The evaluation of pre-training Bi-LSTMs has been summarised in the Table \ref{eval:table2}. A-priori, we do not assume that the Bi-LSTM requires input data in a form equivalent to the NTT, in terms of aggregating our input features and passing the input features through an embedding layer before feeding it to the Bi-LSTM encoder layers. However, it is observed that the Bi-LSTM model learns efficiently and equally well as our NTT, only when we provide it the input data in the exact same method. The fact that it learns well under these conditions is not surprising at all, given that our aggregated sequences are not very long (limited to $48$ as of now). However the pre-training time for our NTT is much shorter (${\sim}12$ hours till convergence) as compared to pre-training the Bi-LSTM with the same input (${\sim}19$ hours till convergence) on identical hardware resources. We observe that if we do not use an embedding layer on the input to the Bi-LSTM, it performs poorly on the same pre-training objective, re-emphasising that such a learnable embedding is necessary to learn useful information from the features. Training the Bi-LSTM on non-aggregated input features (sequence size of $1024$) doesn't converge in practical time periods (a single epoch takes ${\sim}21$  hours to run on the same hardware) and hence, we do not evaluate those experiments further in our current scope.

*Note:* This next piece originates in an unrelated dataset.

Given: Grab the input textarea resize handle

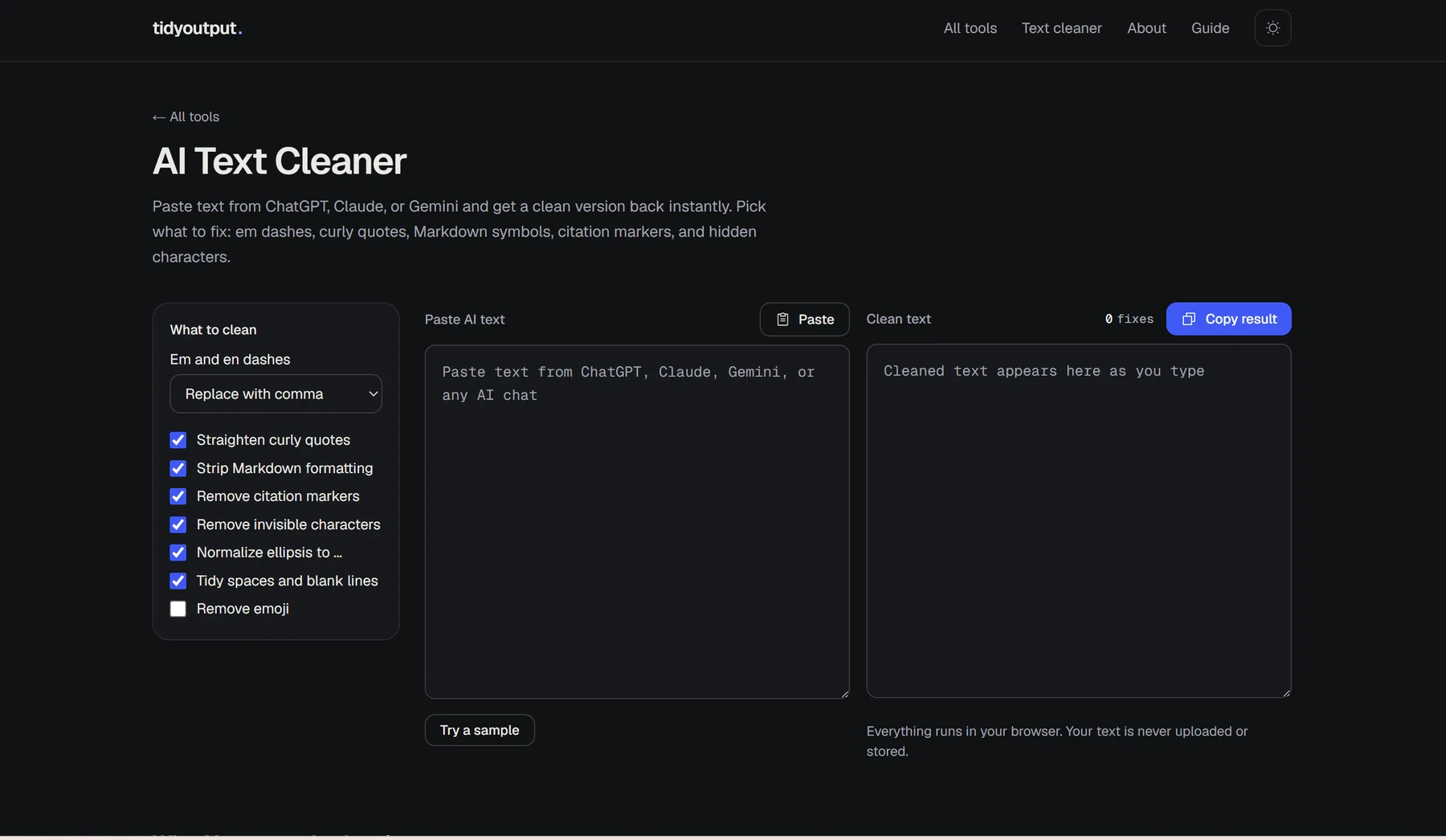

\subsection{Evaluation on robust fine-tuning}
\label{ssec:robeval}

In the process of fine-tuning on our initial pre-trained NTT architecture, we showed that it generalised to predicting the \emph{last delay} value in a new environment, where the topology introduces $2$ bottlenecks using cross traffic (see Figure \ref{fig:topo_ft}). The fine-tuning data was much less than the pre-training data, and we argued that with generic enough pre-training, we could achieve extremely good performance on new datasets with relatively less amounts of fine-tuning. We now analyse this behaviour further and demonstrate the pre-training on a single bottleneck indeed helps in generalizing to topologies with multiple bottlenecks, in terms of requiring less data or less training effort or both. For these experiments, the pre-training process involves masking the delay value at the \emph{last position}.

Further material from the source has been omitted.